Your task is to gather the lines below that hold the string "bubble".

◆ Record set
● ● ● ●
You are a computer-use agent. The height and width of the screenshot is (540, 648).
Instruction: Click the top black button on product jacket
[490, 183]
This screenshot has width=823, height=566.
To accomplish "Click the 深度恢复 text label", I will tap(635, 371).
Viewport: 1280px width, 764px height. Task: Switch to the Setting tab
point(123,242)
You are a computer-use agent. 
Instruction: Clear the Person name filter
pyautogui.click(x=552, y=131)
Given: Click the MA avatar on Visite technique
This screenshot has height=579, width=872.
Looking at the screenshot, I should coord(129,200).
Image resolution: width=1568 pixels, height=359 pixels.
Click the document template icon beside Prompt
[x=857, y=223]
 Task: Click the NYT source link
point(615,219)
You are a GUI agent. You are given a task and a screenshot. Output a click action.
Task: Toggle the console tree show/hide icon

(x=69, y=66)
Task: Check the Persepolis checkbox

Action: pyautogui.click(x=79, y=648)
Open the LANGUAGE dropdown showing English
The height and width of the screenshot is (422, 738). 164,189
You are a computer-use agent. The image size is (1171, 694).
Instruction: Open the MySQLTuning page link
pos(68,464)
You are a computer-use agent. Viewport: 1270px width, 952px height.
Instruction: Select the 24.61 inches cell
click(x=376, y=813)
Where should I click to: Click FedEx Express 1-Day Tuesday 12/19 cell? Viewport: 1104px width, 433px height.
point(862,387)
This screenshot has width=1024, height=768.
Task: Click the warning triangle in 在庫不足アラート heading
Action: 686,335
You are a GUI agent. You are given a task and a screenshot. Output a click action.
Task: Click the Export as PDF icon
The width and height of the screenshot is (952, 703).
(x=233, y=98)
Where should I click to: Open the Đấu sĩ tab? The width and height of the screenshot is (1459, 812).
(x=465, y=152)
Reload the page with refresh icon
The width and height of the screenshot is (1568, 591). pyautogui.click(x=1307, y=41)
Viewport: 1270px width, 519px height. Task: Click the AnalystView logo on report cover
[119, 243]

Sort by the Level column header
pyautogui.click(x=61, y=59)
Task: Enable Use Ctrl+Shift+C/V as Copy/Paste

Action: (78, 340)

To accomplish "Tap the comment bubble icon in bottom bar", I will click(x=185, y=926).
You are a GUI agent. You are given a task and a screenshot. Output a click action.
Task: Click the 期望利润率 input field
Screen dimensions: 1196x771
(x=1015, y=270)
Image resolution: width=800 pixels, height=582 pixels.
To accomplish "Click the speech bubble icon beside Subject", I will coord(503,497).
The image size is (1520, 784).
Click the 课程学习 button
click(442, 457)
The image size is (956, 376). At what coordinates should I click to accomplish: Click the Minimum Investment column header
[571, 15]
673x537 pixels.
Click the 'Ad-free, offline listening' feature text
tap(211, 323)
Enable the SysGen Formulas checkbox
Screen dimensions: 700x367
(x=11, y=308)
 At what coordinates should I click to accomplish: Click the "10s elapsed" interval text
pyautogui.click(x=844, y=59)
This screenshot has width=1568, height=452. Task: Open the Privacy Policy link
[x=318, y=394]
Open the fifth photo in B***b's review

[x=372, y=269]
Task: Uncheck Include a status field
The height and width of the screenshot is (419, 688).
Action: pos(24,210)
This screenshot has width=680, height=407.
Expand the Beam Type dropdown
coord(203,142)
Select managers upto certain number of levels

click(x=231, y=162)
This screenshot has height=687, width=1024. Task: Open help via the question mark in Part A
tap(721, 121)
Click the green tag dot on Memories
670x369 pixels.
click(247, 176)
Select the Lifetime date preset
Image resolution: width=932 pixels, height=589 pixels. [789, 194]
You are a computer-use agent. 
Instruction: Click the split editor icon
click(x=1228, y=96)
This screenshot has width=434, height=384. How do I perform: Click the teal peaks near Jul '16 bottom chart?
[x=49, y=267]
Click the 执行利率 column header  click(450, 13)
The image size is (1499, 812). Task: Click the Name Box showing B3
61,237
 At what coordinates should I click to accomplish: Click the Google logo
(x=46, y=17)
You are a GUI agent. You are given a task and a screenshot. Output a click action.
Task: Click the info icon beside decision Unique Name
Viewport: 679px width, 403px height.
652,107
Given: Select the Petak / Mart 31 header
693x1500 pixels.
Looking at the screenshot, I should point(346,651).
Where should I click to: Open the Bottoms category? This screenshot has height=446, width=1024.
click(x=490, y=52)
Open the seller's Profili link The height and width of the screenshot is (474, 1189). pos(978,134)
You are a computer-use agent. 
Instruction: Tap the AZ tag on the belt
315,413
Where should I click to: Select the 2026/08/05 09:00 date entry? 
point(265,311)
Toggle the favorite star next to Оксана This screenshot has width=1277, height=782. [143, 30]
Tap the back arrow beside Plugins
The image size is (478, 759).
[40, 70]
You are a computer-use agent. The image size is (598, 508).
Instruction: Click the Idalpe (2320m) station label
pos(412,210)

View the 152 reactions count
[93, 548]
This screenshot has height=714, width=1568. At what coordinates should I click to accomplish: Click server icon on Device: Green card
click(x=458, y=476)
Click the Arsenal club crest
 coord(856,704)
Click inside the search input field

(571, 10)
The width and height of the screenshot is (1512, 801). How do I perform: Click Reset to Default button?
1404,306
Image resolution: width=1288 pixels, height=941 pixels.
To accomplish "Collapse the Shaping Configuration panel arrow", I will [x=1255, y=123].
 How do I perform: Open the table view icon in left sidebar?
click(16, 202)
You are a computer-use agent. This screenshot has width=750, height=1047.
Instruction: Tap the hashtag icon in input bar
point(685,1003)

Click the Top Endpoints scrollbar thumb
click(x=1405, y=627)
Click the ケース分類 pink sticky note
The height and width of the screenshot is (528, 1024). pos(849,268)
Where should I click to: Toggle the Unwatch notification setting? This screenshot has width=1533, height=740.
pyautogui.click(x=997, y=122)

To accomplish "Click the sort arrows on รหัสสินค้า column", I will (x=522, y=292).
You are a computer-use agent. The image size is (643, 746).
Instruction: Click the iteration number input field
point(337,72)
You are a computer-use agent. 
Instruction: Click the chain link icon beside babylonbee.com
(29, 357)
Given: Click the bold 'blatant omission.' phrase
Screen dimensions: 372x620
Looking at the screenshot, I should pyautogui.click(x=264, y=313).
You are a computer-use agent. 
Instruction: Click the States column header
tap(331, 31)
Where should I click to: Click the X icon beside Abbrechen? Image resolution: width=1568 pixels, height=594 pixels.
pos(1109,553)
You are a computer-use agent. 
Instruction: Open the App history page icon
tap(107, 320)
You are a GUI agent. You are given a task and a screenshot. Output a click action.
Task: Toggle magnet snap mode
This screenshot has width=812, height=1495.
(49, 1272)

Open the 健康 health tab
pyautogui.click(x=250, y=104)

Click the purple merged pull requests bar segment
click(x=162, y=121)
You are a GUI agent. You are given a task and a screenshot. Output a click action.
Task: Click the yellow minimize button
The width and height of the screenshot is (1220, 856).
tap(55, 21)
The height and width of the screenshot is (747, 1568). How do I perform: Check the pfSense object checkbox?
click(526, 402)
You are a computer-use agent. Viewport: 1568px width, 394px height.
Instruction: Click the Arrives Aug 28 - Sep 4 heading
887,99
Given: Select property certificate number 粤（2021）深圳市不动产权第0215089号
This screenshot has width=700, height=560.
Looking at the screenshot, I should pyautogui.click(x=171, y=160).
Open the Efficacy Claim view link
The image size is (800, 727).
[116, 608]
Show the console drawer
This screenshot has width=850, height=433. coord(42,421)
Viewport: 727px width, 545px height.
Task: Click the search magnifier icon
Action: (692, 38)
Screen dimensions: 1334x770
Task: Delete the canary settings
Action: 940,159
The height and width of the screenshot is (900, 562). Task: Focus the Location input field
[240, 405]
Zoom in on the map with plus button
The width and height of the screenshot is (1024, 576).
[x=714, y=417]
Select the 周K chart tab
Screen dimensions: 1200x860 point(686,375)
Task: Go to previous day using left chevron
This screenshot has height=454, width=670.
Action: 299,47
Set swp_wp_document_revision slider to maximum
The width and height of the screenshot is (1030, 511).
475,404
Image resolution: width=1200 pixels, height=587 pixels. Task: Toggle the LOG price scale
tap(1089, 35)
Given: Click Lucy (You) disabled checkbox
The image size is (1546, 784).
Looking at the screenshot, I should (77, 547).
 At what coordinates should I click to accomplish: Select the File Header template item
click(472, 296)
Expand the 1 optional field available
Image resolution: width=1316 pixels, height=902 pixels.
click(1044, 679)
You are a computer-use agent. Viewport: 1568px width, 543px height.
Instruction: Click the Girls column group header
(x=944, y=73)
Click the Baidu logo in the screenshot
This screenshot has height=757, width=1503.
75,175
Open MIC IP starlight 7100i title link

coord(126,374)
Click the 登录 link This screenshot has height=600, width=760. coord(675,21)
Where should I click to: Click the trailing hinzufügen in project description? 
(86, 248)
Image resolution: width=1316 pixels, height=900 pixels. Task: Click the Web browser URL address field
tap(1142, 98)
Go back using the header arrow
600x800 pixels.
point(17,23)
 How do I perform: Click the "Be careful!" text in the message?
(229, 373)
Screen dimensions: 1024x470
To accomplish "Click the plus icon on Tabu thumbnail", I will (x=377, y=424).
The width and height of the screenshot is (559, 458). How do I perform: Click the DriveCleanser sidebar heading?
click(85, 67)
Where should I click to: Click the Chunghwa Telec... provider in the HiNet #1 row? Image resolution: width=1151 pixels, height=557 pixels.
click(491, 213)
● ● ● ●
◆ Solution to this exercise
To accomplish "Tap the comment bubble icon in bottom bar", I will click(x=185, y=926).
To accomplish "Click the speech bubble icon beside Subject", I will coord(503,497).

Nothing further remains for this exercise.